Task to complete » Locate each line in the records that contains the string "pixels" and copy those lines.
====
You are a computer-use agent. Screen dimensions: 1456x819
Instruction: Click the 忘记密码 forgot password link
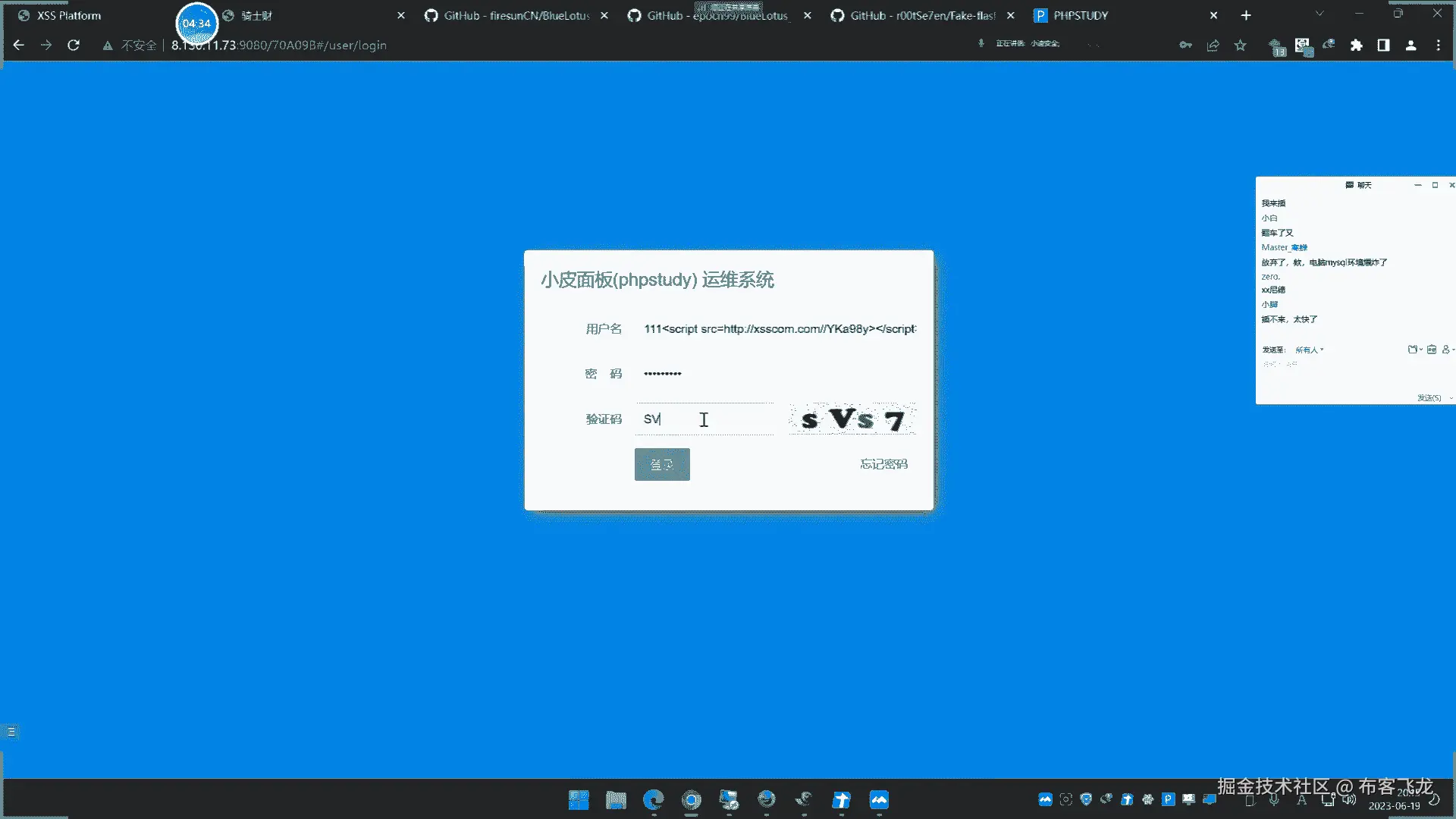[x=883, y=464]
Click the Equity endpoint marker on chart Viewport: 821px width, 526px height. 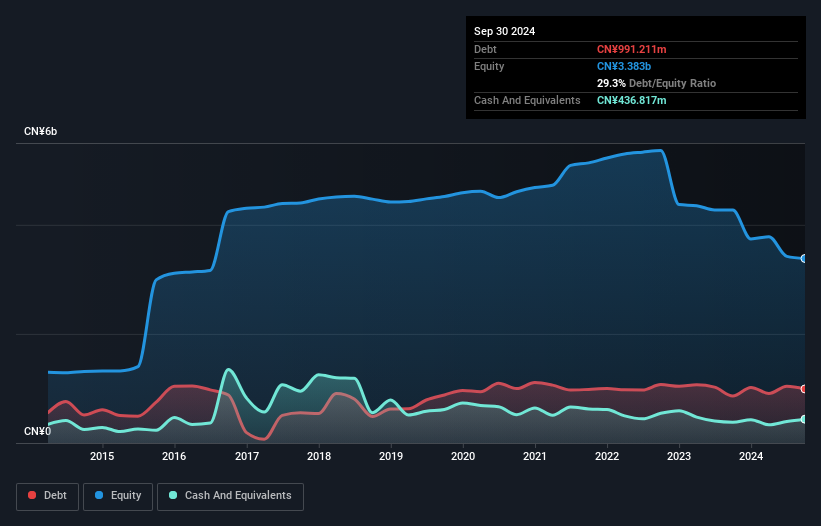coord(804,259)
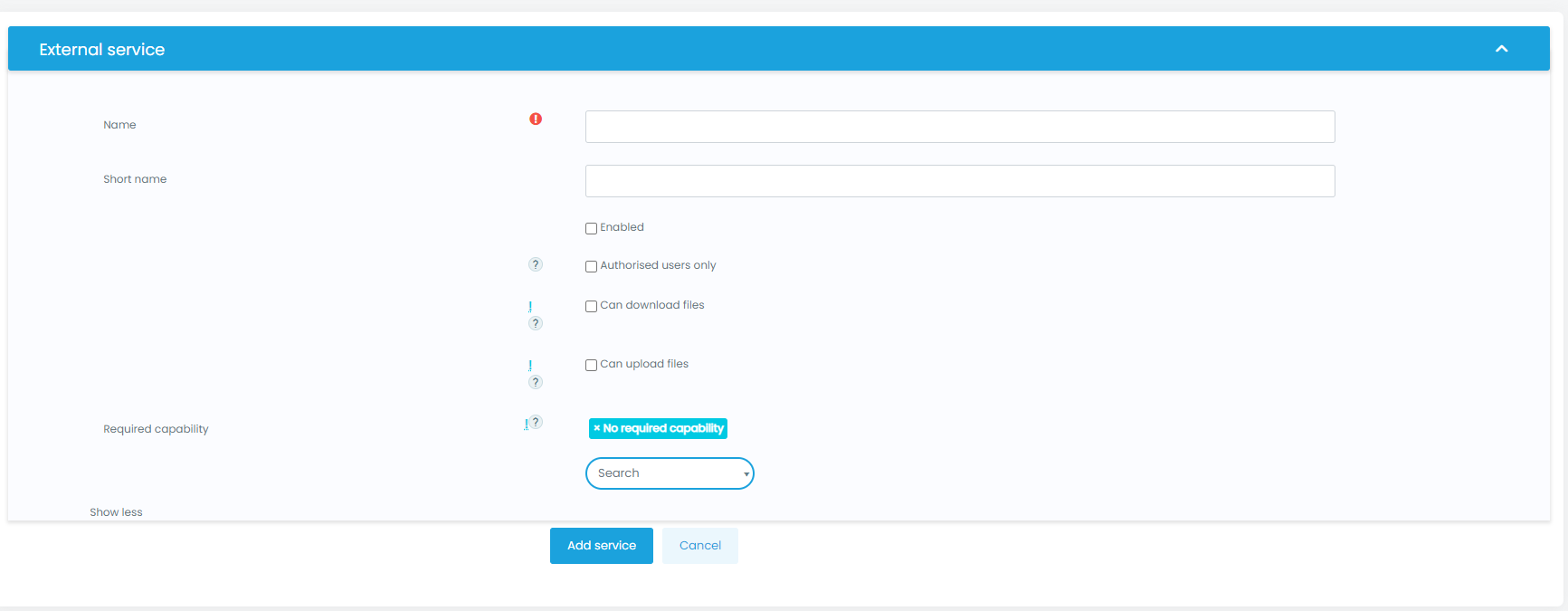Focus the Short name text field
1568x611 pixels.
click(959, 181)
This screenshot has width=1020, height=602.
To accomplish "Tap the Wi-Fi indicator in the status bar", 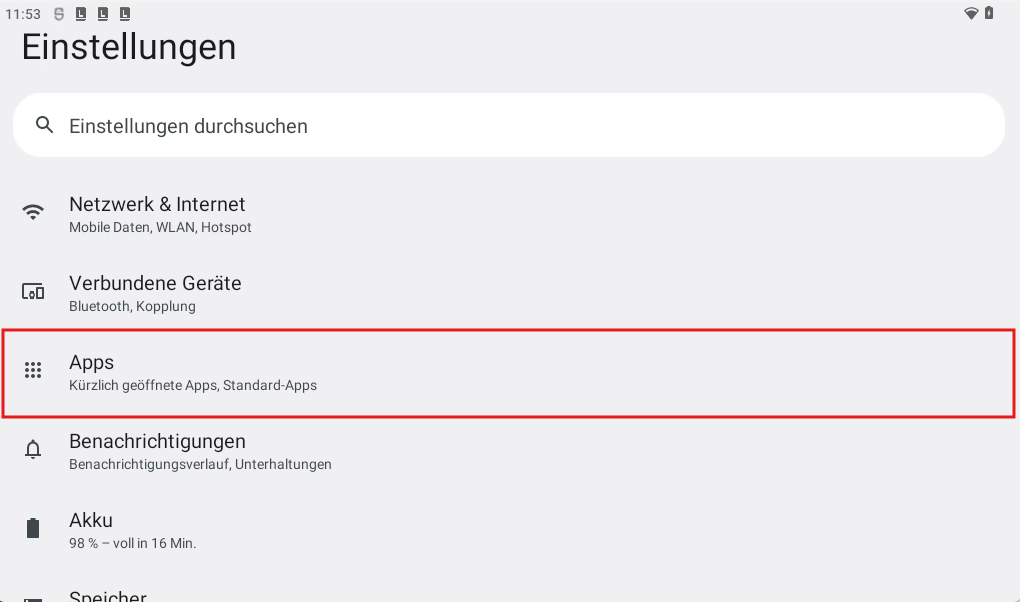I will 970,13.
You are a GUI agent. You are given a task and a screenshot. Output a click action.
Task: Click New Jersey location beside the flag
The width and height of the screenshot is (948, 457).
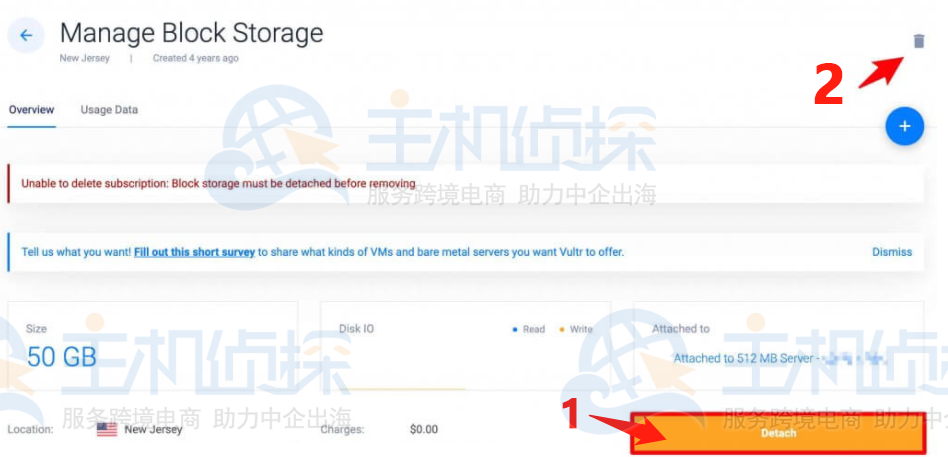pos(153,430)
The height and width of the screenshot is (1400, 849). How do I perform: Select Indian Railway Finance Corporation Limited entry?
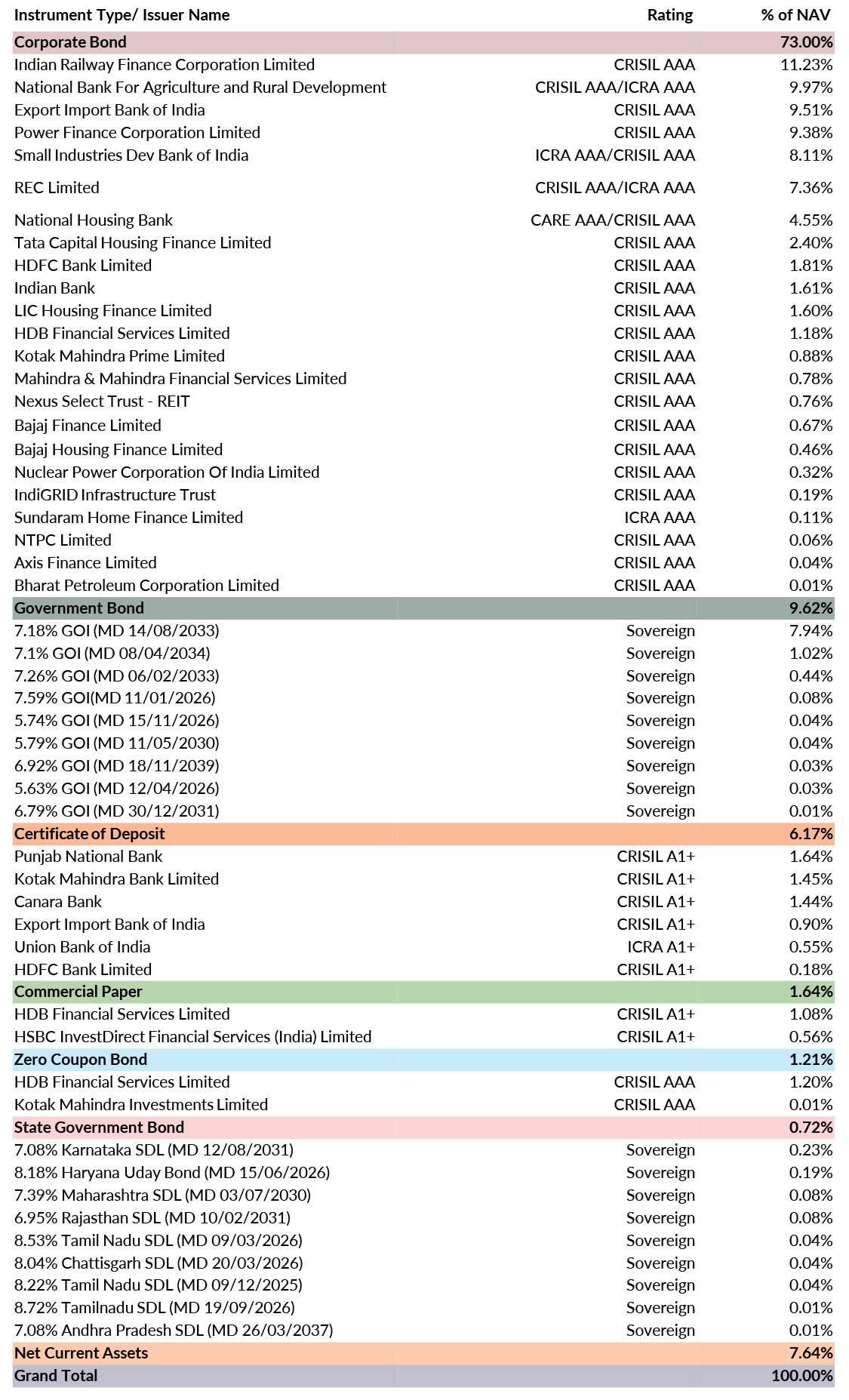[164, 65]
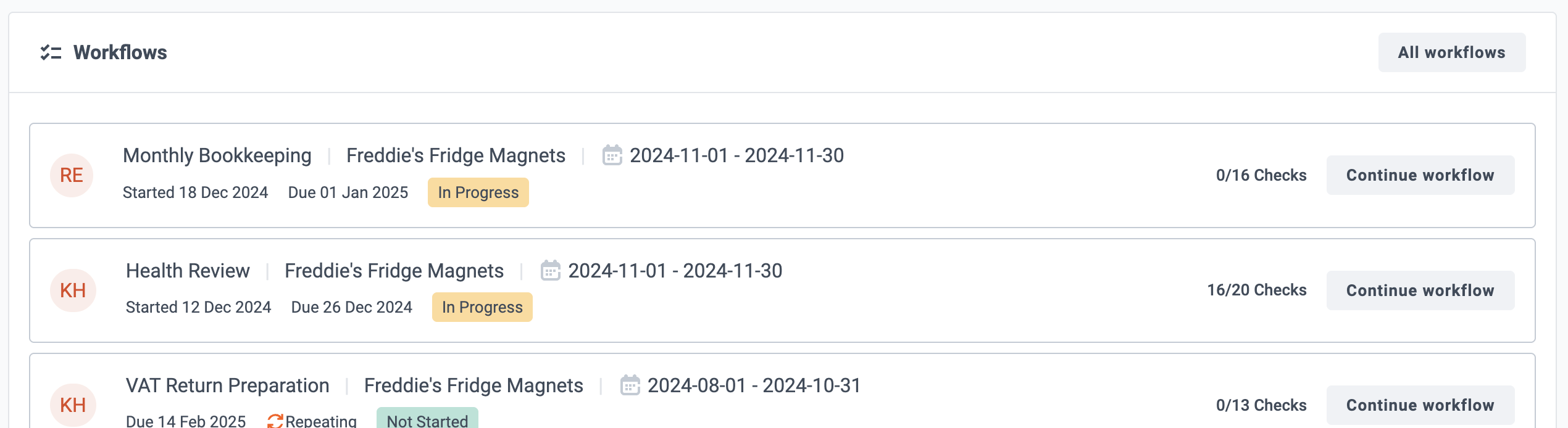Click the Workflows checklist icon
This screenshot has height=428, width=1568.
pyautogui.click(x=51, y=52)
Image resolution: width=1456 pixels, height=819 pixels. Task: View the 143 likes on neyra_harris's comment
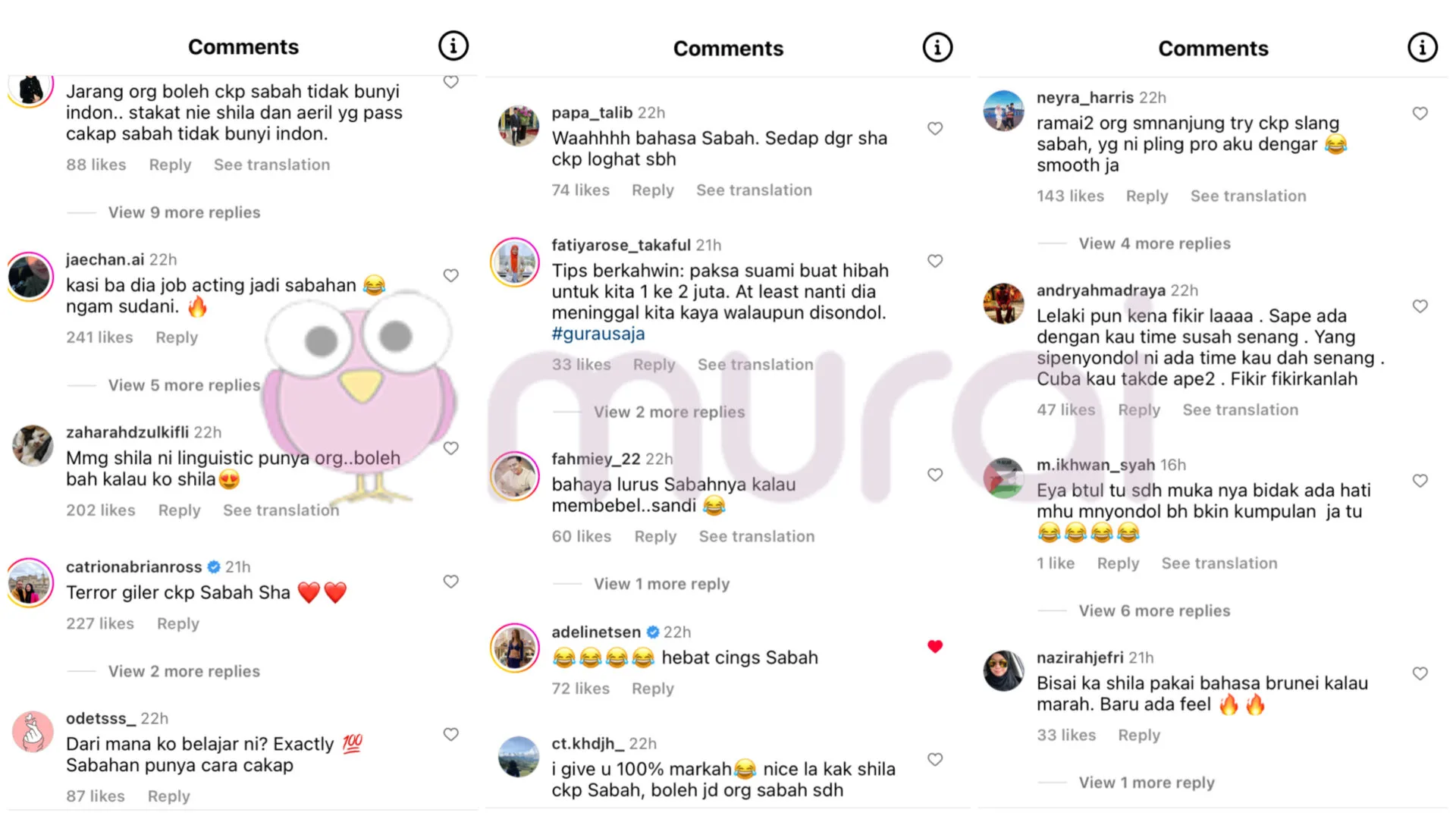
====
Worked solution »
1568x611 pixels.
Image resolution: width=1456 pixels, height=819 pixels. Task: View the 143 likes on neyra_harris's comment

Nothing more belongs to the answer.